Sidney Lau Sek-cheung (; died 1987) was a Cantonese teacher in the Chinese Language Section of the Government Training Division and Principal of the Government Language School  of the Hong Kong Government.  He had graduated bachelor of arts from Sun Yat-sen University, Guangdong, People's Republic of China.

Texts
Lau wrote a series of textbooks in the 1960s and 1970s, for teaching Anglophones to speak Cantonese.  The textbooks were initially used for teaching western expatriates working in the Hong Kong Police Force and other government bodies. Later the texts were used as a basis for a radio teaching programme for foreigners.

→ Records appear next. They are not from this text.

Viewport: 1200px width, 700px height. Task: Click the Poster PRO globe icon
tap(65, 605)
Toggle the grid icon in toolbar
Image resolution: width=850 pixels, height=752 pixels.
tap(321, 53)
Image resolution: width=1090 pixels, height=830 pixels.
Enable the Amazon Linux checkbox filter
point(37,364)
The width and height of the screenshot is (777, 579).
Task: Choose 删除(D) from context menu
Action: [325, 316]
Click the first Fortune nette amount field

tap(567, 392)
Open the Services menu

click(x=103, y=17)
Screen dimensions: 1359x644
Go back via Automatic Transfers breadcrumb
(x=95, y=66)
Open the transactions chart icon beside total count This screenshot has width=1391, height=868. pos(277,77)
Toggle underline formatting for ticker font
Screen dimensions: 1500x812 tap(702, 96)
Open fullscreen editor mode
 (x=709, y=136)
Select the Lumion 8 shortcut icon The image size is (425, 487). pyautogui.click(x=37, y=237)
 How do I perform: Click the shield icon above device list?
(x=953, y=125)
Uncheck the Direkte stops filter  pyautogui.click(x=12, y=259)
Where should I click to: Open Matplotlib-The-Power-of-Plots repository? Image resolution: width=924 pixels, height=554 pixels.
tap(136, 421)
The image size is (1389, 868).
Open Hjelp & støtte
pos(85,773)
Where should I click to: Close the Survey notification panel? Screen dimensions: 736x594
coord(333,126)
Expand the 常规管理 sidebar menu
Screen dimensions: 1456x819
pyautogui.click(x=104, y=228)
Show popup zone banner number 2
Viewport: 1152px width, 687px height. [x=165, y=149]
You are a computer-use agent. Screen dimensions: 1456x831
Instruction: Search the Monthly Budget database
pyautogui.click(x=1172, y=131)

Lau's books introduced his own romanisation system which differs from the widely used Yale system and the nine other identified predecessors by using superscripted numbers to indicate the tones of the words, a method copied 16 years later by the creators of the little used but academically favoured Jyutping. The third system in general use in Hong Kong after Lau and Yale is the Hong Kong Government or "Standard Romanisation" system developed by James D Ball and Ernst J Eitel, and upon which Lau's was largely based.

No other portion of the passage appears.